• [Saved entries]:
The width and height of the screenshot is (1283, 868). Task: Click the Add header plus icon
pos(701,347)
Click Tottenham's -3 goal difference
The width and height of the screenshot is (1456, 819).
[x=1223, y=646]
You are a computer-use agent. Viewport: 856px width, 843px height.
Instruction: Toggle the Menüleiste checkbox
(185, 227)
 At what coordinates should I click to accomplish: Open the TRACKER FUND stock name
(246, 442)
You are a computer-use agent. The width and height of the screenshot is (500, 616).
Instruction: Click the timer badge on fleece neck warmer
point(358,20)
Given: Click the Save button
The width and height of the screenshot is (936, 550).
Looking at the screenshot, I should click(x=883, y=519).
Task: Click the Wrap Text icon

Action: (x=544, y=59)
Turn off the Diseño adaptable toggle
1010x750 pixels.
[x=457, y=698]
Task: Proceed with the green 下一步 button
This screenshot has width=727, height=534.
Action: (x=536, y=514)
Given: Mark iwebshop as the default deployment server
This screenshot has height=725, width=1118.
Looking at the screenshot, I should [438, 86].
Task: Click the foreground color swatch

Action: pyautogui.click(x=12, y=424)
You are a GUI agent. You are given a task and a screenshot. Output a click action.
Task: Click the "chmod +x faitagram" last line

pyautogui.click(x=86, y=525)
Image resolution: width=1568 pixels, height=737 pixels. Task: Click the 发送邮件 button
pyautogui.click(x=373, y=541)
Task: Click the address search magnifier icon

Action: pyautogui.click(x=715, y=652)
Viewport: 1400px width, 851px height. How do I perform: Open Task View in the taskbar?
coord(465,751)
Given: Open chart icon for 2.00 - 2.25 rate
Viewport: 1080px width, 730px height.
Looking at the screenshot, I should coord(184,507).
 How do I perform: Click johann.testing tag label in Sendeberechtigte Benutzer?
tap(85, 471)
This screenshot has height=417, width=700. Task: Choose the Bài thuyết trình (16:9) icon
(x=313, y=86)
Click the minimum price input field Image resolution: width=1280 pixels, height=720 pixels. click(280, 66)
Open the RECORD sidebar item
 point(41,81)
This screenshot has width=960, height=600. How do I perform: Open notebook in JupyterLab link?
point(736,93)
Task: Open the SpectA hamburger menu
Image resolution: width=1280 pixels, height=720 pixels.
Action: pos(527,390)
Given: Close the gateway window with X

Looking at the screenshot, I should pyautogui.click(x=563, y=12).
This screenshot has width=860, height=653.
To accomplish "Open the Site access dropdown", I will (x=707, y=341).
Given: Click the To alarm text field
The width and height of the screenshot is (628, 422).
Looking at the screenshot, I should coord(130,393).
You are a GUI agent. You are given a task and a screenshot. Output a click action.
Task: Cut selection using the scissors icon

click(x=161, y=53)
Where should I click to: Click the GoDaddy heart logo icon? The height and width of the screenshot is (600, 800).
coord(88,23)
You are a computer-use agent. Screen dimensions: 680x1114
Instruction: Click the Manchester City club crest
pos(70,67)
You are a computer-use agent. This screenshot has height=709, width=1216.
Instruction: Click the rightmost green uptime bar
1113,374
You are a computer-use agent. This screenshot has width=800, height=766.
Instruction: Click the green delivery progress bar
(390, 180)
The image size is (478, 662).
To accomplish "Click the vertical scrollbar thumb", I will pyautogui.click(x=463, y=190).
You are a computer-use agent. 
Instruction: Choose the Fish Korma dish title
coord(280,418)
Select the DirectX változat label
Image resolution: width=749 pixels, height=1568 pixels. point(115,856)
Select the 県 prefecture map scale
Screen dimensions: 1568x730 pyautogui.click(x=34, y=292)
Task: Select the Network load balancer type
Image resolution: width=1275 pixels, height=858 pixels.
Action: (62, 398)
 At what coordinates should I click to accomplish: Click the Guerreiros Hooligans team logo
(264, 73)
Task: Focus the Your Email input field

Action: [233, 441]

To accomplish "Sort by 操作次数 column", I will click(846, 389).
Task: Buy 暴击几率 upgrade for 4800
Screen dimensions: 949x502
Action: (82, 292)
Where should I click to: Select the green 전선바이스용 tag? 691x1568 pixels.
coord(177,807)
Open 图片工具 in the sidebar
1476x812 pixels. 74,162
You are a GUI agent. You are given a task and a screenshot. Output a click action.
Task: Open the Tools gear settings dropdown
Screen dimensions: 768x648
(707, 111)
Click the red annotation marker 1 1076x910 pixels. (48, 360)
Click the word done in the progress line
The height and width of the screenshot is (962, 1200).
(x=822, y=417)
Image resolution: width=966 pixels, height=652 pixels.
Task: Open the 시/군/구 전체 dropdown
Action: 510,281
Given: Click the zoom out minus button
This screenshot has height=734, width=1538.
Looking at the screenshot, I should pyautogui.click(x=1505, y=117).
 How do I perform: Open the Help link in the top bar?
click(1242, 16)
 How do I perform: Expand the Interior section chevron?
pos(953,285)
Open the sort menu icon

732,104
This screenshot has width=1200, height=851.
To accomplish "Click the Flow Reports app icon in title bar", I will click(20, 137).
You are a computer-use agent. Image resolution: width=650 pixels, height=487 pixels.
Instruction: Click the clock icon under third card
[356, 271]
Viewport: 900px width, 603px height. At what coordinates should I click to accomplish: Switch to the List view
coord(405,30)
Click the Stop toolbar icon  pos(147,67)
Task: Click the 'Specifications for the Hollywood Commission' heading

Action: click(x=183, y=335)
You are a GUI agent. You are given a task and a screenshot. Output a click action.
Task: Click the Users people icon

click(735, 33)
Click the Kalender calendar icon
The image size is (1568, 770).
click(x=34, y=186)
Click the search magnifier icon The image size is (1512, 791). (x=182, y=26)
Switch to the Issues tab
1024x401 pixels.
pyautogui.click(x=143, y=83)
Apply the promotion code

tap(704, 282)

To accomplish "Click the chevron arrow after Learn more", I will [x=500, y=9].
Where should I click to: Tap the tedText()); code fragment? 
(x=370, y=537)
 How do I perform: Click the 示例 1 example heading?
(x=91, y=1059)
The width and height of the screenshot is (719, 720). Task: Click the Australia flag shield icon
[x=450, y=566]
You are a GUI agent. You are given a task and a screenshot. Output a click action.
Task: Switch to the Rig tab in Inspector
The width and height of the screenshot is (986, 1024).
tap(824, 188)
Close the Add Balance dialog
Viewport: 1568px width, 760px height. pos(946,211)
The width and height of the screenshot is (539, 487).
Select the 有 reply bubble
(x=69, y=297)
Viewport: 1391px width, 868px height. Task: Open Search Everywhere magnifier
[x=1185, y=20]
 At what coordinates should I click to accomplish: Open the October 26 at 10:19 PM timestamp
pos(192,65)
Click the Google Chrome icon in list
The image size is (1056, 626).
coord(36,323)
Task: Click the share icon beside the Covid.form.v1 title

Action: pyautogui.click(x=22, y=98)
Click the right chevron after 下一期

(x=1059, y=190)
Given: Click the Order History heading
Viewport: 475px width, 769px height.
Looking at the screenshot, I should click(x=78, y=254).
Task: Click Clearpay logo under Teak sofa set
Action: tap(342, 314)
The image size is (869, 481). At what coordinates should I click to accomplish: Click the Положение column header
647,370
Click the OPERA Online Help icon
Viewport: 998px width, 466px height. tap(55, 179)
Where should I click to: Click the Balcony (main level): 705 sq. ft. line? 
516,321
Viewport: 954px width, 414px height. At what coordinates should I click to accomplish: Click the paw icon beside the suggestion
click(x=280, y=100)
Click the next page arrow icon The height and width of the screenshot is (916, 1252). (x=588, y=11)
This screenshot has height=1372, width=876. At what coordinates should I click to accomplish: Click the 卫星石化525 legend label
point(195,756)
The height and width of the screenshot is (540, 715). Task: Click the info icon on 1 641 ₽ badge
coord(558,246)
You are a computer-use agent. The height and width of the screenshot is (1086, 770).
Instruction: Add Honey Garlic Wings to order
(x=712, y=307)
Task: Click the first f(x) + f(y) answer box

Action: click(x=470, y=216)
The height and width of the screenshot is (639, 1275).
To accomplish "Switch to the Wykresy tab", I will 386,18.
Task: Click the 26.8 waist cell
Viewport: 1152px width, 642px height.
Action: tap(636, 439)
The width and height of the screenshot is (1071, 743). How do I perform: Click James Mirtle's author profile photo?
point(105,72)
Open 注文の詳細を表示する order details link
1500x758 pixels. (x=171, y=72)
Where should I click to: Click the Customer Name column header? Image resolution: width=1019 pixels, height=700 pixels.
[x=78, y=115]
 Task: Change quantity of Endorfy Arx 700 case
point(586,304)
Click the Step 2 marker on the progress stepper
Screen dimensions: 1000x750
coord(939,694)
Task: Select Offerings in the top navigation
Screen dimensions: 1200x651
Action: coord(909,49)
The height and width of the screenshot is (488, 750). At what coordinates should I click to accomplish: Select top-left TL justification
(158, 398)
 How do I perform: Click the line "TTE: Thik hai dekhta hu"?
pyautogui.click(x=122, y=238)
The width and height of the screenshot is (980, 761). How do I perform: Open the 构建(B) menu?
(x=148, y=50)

• [YOUR INSTRUCTIONS]: Please restate only the opening stretch of the records above: every line from the first through the one containing "You are a computer-use agent. The width", exactly as written.

• [ANSWER TO THE PROBLEM]:
The width and height of the screenshot is (1283, 868). Task: Click the Add header plus icon
pos(701,347)
Click Tottenham's -3 goal difference
The width and height of the screenshot is (1456, 819).
[x=1223, y=646]
You are a computer-use agent. Viewport: 856px width, 843px height.
Instruction: Toggle the Menüleiste checkbox
(185, 227)
 At what coordinates should I click to accomplish: Open the TRACKER FUND stock name
(246, 442)
You are a computer-use agent. The width and height of the screenshot is (500, 616).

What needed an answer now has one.